今回のエピソードは、ドラマパートから食事シーンに至るまで、ちょっとした失敗と、それを許容する大らかさが描かれています。
失敗とは、出来ればしたく無いもの。
しかし、人間、何でも完全って訳にはいきません。
時には、失敗もある。
でも、そこから学ぶ事も一杯あるのだと教えてくれます。
特に、ガッツ石松演じるベテラン漁師の言葉が秀逸。
「漁師にとって、一番の失敗って何だと思う?」
「それは失敗しない事だ」
「失敗をする事によって分かる事がある、失敗をしなきゃ見えない事もある」
「それを知らずに、ずっと来ちまう事ほど、怖いことはねぇんだよ」(01:24:32)
失敗して、それに対策して、
次には上手くいく様に努力する。
この一歩一歩、自ら進んで行く感じ、
失敗を礎にする事で切り拓かれる道もあるのです。
いい先輩の、良い言葉ですね。
とは言え、ベテラン漁師のガッツさん。
あなたが本気でぶん殴ったら大変な事になりますよ、と言わざるを得ません。
こういう流れがある中で、食事シーンでは大らかな食堂のお母さん達が描かれます。
大らかすぎて、
外に「やきはま」の幟があるのに「やきはま」が無い、
何て言っちゃったりします。
けれど、そこで五郎さんはキレたりはしません。
「ま、いいんだけど」(01:28:57)とゆったり許容します。
それが、豊かな人生を生むんですね。
だって「やきはま」を食べられなかったから、蛤の酒蒸しという美味しい物を食べる事が出来た。

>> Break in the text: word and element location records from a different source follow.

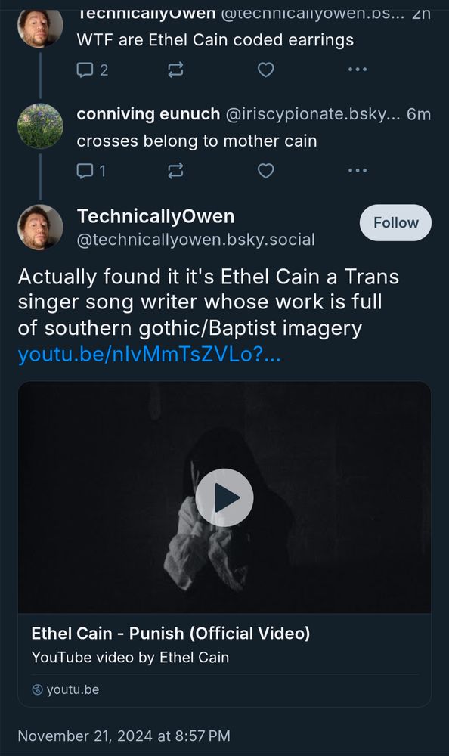Screen dimensions: 449x756
Task: Click the youtu.be source label on the embed
Action: pyautogui.click(x=70, y=689)
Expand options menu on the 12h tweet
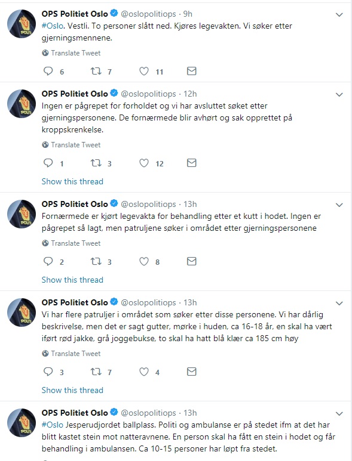Screen dimensions: 352x461 pos(339,94)
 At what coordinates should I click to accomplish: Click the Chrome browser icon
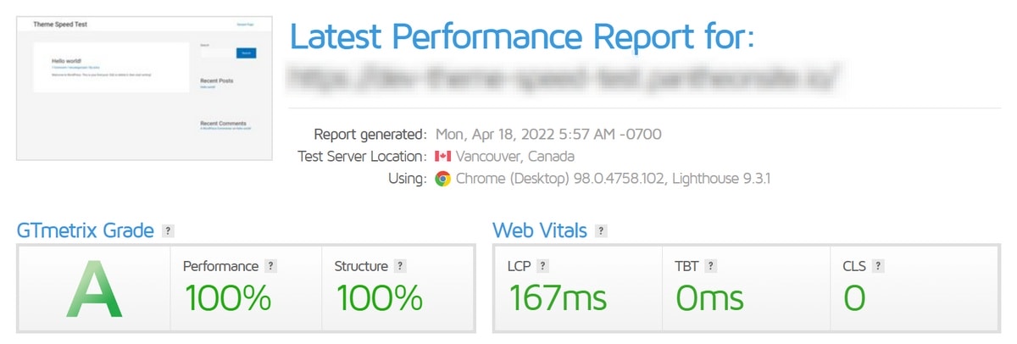442,179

そういう店だったから、「サンマのなめろう」もあった。
そう考えるのがプラス思考ですね。
また、お母さん達、
勝手に冷や奴を目玉焼きにしたり、
お吸い物の中身が分からなかったり、
会計を間違っちゃったりします。
「大雑把も、ここまで来ると逆に気持ち良いな」(01:36:35)
という感じですが、こういうチョイミスみたいなものに目くじら立てない方が、心が豊かになる感じがしますね。
そんなお母さん達だからこそ、子供がこぼした時にも、フォローがしっかりしていたんでしょうね。
ミスしてへこむ所、
港町の風景と夢のようなゆったりした空間にて、五郎さんの心の傷を癒やした。
そして、今日も頑張っていこう、そういった情緒のあるエピソードでした。